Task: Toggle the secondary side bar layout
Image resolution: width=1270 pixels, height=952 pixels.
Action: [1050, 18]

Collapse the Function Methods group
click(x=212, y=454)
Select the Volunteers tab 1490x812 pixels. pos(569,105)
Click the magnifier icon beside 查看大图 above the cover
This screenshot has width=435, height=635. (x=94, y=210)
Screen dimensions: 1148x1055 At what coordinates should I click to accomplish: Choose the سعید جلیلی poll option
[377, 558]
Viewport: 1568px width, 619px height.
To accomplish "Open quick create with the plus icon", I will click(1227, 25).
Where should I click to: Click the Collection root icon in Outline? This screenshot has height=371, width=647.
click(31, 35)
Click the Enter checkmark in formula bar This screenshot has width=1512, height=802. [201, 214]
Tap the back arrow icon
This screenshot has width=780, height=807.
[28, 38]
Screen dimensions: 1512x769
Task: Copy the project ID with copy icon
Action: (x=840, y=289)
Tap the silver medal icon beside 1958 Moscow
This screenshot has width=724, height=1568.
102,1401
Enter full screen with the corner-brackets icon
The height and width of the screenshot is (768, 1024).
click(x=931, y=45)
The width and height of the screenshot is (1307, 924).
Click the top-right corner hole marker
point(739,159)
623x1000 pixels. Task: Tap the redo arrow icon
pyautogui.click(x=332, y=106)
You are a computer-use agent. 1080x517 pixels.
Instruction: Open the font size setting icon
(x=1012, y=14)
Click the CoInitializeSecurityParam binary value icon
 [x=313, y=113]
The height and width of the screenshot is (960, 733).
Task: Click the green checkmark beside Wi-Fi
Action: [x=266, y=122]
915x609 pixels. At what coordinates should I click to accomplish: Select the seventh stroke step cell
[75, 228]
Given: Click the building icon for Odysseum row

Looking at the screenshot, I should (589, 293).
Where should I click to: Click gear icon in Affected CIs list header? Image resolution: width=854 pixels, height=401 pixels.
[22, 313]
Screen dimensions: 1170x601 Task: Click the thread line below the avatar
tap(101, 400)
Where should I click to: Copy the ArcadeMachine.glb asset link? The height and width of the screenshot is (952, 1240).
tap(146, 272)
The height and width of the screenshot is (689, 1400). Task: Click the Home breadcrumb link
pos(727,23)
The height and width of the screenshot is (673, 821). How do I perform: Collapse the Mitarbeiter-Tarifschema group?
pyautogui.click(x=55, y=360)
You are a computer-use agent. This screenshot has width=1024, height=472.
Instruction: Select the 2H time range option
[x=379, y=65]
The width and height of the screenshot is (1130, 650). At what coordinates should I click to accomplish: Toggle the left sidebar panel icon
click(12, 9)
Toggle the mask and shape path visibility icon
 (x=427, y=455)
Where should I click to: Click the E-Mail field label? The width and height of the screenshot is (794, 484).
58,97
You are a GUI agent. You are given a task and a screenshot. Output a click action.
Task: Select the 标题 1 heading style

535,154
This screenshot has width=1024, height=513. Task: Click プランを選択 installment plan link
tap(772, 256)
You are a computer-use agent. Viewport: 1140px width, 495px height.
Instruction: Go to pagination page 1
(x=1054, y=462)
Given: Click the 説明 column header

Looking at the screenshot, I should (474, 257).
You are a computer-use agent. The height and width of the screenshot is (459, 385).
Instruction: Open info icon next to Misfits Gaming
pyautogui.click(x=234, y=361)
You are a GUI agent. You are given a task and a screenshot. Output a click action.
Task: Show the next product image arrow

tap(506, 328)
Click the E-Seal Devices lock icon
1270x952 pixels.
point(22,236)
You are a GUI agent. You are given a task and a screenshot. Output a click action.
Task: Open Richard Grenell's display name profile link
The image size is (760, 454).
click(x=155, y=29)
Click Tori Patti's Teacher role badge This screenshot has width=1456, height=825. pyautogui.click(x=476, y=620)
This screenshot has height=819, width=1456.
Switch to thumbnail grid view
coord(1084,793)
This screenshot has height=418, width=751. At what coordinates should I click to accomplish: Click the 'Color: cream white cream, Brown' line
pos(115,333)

▶ [TASK BRIEF]: Repeat every one of the rows above word for word.

▶ [RESPONSE TO THIS EXERCISE]:
Task: Toggle the secondary side bar layout
Image resolution: width=1270 pixels, height=952 pixels.
Action: [1050, 18]

Collapse the Function Methods group
click(x=212, y=454)
Select the Volunteers tab 1490x812 pixels. pos(569,105)
Click the magnifier icon beside 查看大图 above the cover
This screenshot has width=435, height=635. (x=94, y=210)
Screen dimensions: 1148x1055 At what coordinates should I click to accomplish: Choose the سعید جلیلی poll option
[377, 558]
Viewport: 1568px width, 619px height.
To accomplish "Open quick create with the plus icon", I will click(1227, 25).
Where should I click to: Click the Collection root icon in Outline? This screenshot has height=371, width=647.
click(31, 35)
Click the Enter checkmark in formula bar This screenshot has width=1512, height=802. [201, 214]
Tap the back arrow icon
This screenshot has width=780, height=807.
[28, 38]
Screen dimensions: 1512x769
Task: Copy the project ID with copy icon
Action: (x=840, y=289)
Tap the silver medal icon beside 1958 Moscow
This screenshot has width=724, height=1568.
102,1401
Enter full screen with the corner-brackets icon
The height and width of the screenshot is (768, 1024).
click(x=931, y=45)
The width and height of the screenshot is (1307, 924).
Click the top-right corner hole marker
point(739,159)
623x1000 pixels. Task: Tap the redo arrow icon
pyautogui.click(x=332, y=106)
You are a computer-use agent. 1080x517 pixels.
Instruction: Open the font size setting icon
(x=1012, y=14)
Click the CoInitializeSecurityParam binary value icon
 [x=313, y=113]
The height and width of the screenshot is (960, 733).
Task: Click the green checkmark beside Wi-Fi
Action: [x=266, y=122]
915x609 pixels. At what coordinates should I click to accomplish: Select the seventh stroke step cell
[75, 228]
Given: Click the building icon for Odysseum row

Looking at the screenshot, I should (589, 293).
Where should I click to: Click gear icon in Affected CIs list header? Image resolution: width=854 pixels, height=401 pixels.
[22, 313]
Screen dimensions: 1170x601 Task: Click the thread line below the avatar
tap(101, 400)
Where should I click to: Copy the ArcadeMachine.glb asset link? The height and width of the screenshot is (952, 1240).
tap(146, 272)
The height and width of the screenshot is (689, 1400). Task: Click the Home breadcrumb link
pos(727,23)
The height and width of the screenshot is (673, 821). How do I perform: Collapse the Mitarbeiter-Tarifschema group?
pyautogui.click(x=55, y=360)
You are a computer-use agent. This screenshot has width=1024, height=472.
Instruction: Select the 2H time range option
[x=379, y=65]
The width and height of the screenshot is (1130, 650). At what coordinates should I click to accomplish: Toggle the left sidebar panel icon
click(12, 9)
Toggle the mask and shape path visibility icon
 (x=427, y=455)
Where should I click to: Click the E-Mail field label? The width and height of the screenshot is (794, 484).
58,97
You are a GUI agent. You are given a task and a screenshot. Output a click action.
Task: Select the 标题 1 heading style

535,154
This screenshot has width=1024, height=513. Task: Click プランを選択 installment plan link
tap(772, 256)
You are a computer-use agent. Viewport: 1140px width, 495px height.
Instruction: Go to pagination page 1
(x=1054, y=462)
Given: Click the 説明 column header

Looking at the screenshot, I should (474, 257).
You are a computer-use agent. The height and width of the screenshot is (459, 385).
Instruction: Open info icon next to Misfits Gaming
pyautogui.click(x=234, y=361)
You are a GUI agent. You are given a task and a screenshot. Output a click action.
Task: Show the next product image arrow

tap(506, 328)
Click the E-Seal Devices lock icon
1270x952 pixels.
point(22,236)
You are a GUI agent. You are given a task and a screenshot. Output a click action.
Task: Open Richard Grenell's display name profile link
The image size is (760, 454).
click(x=155, y=29)
Click Tori Patti's Teacher role badge This screenshot has width=1456, height=825. pyautogui.click(x=476, y=620)
This screenshot has height=819, width=1456.
Switch to thumbnail grid view
coord(1084,793)
This screenshot has height=418, width=751. At what coordinates should I click to accomplish: Click the 'Color: cream white cream, Brown' line
pos(115,333)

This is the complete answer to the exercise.